● **Página**:
───
Caderno 3- As ordens do mundo


Com direção do cearense Aderbal Freire-Filho, atriz Drica Moraes encerra amanhã XV Festival de Guaramiranga



Depois de nove dias de programação, com apresentação de 40 diferentes montagens, o Festival Nordestino de Teatro de Guaramiranga fecha amanhã as cortinas de mais uma edição.
Para a noite de encerramento, está confirmada a visita da atriz Drica Moraes. Em cena, a partir do texto da escritora paulista Patrícia Melo — famosa por seus romances policiais e incursões pelo cinema, em filmes como “O homem do ano” (2003) e “O Xangô de Baker Street” (2001) — e direção do cearense Aderbal Freire-Filho, ela vive e sofre as dores de Helena. “Uma mulher obstinada em organizar o mundo, ordenando as informações, separando o que é bom do que é ruim”, resume a intérprete, em entrevista por telefone.
───
● **Dados**:

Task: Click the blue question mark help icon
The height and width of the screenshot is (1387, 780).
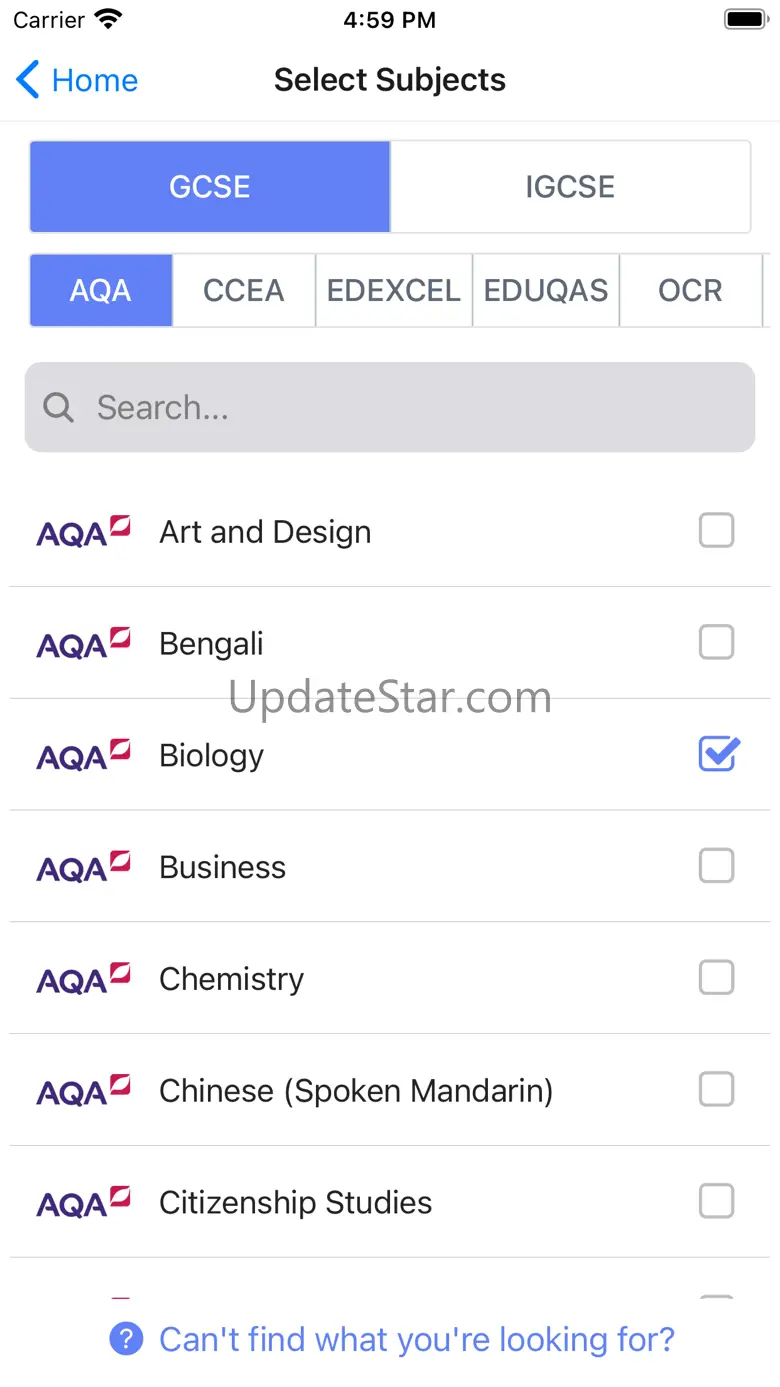Action: 126,1338
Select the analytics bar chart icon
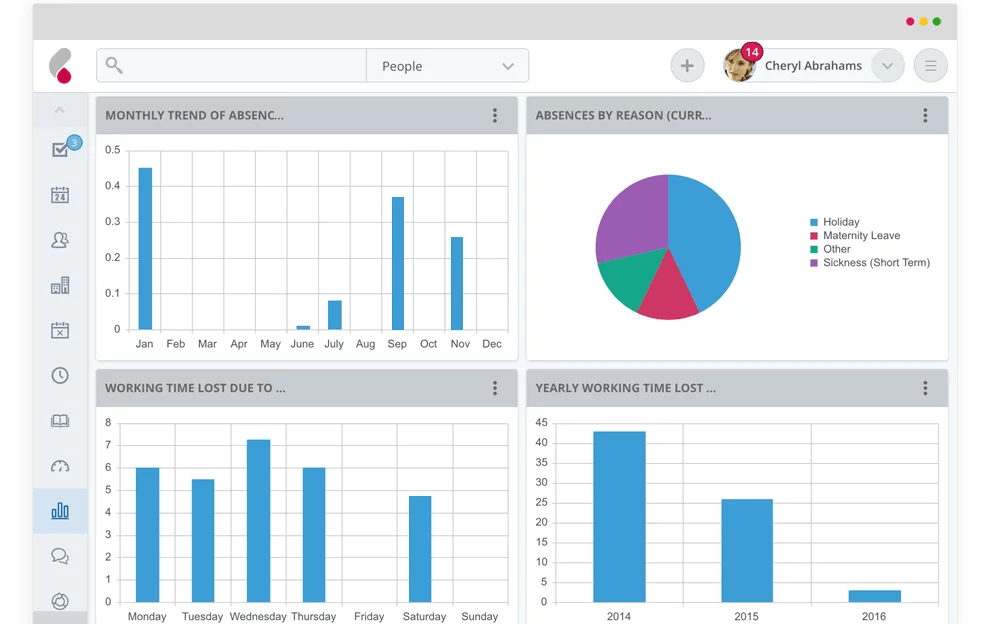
───
● **Tarefa proposta 1**: Resuma em duas frases a matéria sobre o Festival de Guaramiranga.
● **Tarefa proposta 2**: Retome a matéria sobre o Festival de Guaramiranga e dê continuidade ao texto a partir da última frase apresentada.
Os dados não têm qualquer relação com a matéria sobre o Festival de Guaramiranga.

● **Resultado da tarefa 1**: O Festival Nordestino de Teatro de Guaramiranga encerra amanhã mais uma edição, depois de nove dias de programação com 40 montagens diferentes. Na noite de encerramento, a atriz Drica Moraes interpreta Helena, uma mulher obstinada em organizar o mundo, num espetáculo com texto de Patrícia Melo e direção do cearense Aderbal Freire-Filho.

● **Resultado da tarefa 2**:
Em seu primeiro monólogo, Drica Moraes diz que sua personagem a seduziu, sobretudo, pela contemporaneidade de seu perfil.“Ela é isso tudo que nós todos somos. A minha personagem, quando se dispõe a organizar o mundo, na verdade, está querendo organizar seu mundo interior. Ela vive um caos pessoal que nos aproxima atualmente”, considera. Em “A ordem do mundo”, a dramaturgia de Patrícia Melo dá conta de uma realidade que parece não conviver bem consigo própria. Helena tem como trabalho — uma missão de vida, isso, sim — a responsabilidade por catalogar as informações publicadas pelos jornais, procurando, no popular, separar o joio do trigo. Infelizmente, o resultado não é lá muito proveitoso.“A gente lê diariamente quilos e quilos de jornal e essa informação toda não nos serve de nada. É como se o mundo fosse o mesmo dia após dia. Os escândalos se repetem, as guerras também parecem todas iguais... A gente meio que convive com uma certa frustração com essa ordem do mundo em que a gente aparentemente sabe muito, tem muita informação, mas tem pouco resultado prático de todo esse excesso”, justifica Drica Moraes.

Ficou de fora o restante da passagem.